• [Extract]

▼▼▼

John Jackson

Personal information
- Full name: John Jackson
- Date of birth: 7 January 1923
- Place of birth: Newcastle-under-Lyme, England
- Date of death: June 1992 (aged 68)
- Place of death: Leek, Staffordshire, England
- Position: Centre forward

Senior career*
- Years: Team / Apps / (Gls)
- 1944: Alsager Town
- 1946–1947: Stoke City / 4 / (3)
- 1947–1948: Congleton Town

= John Jackson (footballer, born 1923) =

English footballer

John Jackson (7 January 1923 – June 1992) was an English footballer who played in the Football League for Stoke City.

==Career==
Jackson was born in Newcastle-under-Lyme and played amateur football with Alsager Town before joining Stoke City in 1946. He scored three goals in three matches in 1946–47 but failed to gain a regular place in Bob McGrory's starting eleven and after one more appearance in the next campaign he returned to amateur football with Congleton Town.

▲▲▲

• [Records for the exercise]
▼▼▼

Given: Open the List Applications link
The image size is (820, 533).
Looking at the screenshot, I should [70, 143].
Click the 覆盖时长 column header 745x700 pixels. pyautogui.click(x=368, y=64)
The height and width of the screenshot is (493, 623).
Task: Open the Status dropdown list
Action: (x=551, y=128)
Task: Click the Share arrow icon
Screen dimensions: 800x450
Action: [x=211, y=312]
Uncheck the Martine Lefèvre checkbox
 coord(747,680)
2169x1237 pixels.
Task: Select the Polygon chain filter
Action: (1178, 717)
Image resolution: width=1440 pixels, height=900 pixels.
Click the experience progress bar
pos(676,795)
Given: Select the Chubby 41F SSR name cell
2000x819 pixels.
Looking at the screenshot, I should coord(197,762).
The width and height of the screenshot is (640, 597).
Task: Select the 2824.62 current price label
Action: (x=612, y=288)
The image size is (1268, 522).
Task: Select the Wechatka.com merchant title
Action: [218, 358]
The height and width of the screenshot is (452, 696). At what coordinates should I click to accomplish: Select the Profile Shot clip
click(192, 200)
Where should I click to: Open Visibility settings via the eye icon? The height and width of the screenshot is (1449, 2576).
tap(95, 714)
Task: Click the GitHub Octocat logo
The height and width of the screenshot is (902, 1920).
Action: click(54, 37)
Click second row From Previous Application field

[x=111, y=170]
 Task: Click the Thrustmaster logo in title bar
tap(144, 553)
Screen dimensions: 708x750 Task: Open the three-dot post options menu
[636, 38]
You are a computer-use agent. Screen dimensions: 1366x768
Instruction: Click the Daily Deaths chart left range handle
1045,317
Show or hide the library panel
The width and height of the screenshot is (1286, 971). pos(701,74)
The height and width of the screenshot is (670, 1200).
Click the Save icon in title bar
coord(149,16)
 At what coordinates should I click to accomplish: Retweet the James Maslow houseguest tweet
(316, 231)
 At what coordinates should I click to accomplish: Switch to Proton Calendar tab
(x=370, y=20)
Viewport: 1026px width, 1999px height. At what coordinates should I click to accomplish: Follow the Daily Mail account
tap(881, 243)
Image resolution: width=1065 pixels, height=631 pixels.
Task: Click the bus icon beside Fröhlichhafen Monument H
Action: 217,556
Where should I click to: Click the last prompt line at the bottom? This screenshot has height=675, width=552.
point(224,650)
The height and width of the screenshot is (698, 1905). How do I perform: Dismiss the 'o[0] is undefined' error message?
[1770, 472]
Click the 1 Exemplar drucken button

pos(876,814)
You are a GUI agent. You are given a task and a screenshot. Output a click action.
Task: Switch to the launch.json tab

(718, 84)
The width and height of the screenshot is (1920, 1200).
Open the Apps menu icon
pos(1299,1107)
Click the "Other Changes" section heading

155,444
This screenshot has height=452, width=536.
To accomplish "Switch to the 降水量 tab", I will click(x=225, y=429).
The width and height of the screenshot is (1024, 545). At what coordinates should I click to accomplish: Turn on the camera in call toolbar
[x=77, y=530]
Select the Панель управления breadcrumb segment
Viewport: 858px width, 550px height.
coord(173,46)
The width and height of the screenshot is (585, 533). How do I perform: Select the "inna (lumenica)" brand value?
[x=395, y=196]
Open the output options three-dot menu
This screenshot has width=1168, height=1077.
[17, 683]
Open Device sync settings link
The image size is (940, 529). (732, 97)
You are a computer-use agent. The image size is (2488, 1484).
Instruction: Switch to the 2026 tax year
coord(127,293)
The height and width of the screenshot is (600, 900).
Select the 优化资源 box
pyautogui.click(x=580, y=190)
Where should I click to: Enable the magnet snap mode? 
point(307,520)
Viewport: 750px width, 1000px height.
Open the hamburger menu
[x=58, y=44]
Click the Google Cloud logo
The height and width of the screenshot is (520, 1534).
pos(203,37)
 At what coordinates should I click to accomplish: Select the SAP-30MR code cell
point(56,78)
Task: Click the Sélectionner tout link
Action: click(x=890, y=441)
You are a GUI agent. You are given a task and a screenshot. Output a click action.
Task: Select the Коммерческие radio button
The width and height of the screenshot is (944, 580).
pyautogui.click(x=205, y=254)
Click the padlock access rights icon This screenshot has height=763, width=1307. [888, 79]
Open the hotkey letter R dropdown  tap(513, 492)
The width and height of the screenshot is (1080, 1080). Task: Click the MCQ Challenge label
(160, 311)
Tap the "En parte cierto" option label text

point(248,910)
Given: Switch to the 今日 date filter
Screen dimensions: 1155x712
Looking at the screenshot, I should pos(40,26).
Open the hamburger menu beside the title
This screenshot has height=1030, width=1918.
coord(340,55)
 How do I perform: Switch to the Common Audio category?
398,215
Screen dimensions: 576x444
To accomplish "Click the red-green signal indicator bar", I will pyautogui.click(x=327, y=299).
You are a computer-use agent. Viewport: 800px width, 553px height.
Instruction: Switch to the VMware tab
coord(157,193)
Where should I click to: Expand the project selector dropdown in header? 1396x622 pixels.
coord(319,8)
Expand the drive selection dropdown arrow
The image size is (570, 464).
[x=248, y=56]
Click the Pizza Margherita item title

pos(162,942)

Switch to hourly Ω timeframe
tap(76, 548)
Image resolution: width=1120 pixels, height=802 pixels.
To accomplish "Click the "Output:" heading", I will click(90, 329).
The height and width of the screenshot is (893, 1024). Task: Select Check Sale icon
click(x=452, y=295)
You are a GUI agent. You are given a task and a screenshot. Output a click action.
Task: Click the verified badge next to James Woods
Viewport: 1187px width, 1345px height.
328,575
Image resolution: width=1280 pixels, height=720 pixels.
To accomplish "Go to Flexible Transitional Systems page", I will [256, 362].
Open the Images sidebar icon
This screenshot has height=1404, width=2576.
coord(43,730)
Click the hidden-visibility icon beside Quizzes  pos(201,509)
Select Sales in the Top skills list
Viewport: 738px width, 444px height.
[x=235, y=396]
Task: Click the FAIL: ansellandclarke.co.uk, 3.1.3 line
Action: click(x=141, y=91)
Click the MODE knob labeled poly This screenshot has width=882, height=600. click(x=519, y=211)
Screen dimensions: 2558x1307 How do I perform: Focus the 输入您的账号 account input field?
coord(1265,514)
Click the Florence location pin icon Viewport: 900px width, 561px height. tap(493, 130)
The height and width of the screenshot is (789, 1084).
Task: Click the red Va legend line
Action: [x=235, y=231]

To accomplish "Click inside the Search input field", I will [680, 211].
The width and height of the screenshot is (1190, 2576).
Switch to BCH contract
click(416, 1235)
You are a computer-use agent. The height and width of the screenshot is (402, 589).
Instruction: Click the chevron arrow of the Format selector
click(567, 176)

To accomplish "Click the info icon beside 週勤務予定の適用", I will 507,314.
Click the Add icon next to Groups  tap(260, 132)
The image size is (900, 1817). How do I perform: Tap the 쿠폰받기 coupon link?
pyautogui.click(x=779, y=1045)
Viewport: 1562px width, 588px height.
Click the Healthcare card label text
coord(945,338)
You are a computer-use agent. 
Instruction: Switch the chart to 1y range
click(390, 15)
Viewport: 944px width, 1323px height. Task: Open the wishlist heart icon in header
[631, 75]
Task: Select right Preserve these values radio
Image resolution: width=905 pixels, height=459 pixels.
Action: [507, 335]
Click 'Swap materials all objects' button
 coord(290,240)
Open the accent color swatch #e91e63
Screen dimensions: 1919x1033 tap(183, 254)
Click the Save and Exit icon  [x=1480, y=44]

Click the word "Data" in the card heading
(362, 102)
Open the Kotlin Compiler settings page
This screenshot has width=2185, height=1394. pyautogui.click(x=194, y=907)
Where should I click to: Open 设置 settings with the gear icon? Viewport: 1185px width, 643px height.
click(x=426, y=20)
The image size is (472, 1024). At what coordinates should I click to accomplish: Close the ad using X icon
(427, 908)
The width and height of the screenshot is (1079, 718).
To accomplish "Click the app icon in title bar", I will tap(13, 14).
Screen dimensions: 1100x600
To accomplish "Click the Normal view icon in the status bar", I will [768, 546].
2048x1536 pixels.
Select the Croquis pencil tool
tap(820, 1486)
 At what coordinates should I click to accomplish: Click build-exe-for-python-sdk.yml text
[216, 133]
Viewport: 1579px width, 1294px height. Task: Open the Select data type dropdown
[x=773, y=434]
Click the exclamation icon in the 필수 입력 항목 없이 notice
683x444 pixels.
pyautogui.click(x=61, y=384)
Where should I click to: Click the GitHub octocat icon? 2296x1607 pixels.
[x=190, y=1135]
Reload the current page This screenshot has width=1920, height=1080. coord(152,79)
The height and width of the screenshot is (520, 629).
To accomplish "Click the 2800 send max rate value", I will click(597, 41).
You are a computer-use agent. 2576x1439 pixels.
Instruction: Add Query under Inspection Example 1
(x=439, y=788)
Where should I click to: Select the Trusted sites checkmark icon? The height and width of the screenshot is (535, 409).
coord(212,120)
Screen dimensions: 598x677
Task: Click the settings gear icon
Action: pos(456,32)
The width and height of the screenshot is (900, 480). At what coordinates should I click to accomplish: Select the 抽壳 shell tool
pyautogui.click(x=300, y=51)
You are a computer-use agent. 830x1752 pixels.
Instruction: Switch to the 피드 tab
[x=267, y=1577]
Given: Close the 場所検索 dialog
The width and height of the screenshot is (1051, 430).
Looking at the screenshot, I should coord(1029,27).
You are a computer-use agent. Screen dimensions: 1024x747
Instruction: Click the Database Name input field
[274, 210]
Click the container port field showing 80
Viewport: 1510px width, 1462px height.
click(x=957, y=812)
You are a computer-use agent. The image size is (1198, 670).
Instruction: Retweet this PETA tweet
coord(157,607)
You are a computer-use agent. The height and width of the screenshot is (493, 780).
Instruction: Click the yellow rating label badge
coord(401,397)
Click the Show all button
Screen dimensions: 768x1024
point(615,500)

▲▲▲

• [Problem set]
**A)** Do these statements agree with the John Jackson biography? Answer yes or no for each and quote the deciding words. (i) Jackson played for Alsager Town before he joined Stoke City. (ii) Jackson scored four goals for Stoke City. (iii) Jackson died in Newcastle-under-Lyme.
**B)** In the entries, take the lines from the line with "is (402, 589)." up to and including the line with "coord(290,240)". Resize the answer coordinates by multiplying each by 0.25 and rounding to whole numbers, with halves rounded up. Rewrite only those lines in full, requests included.

• [Completed exercise]
**A)**
(i) Yes: "played amateur football with Alsager Town before joining Stoke City in 1946"
(ii) No: "He scored three goals in three matches in 1946–47"
(iii) No: "Place of death: Leek, Staffordshire, England"

**B)**
You are a computer-use agent. The height and width of the screenshot is (402, 589).
Instruction: Click the chevron arrow of the Format selector
click(142, 44)

To accomplish "Click the info icon beside 週勤務予定の適用", I will 127,79.
Click the Add icon next to Groups  tap(65, 33)
The image size is (900, 1817). How do I perform: Tap the 쿠폰받기 coupon link?
pyautogui.click(x=195, y=261)
Viewport: 1562px width, 588px height.
Click the Healthcare card label text
coord(236,85)
You are a computer-use agent. 
Instruction: Switch the chart to 1y range
click(98, 4)
Viewport: 944px width, 1323px height. Task: Open the wishlist heart icon in header
[158, 19]
Task: Select right Preserve these values radio
Image resolution: width=905 pixels, height=459 pixels.
Action: [127, 84]
Click 'Swap materials all objects' button
 coord(73,60)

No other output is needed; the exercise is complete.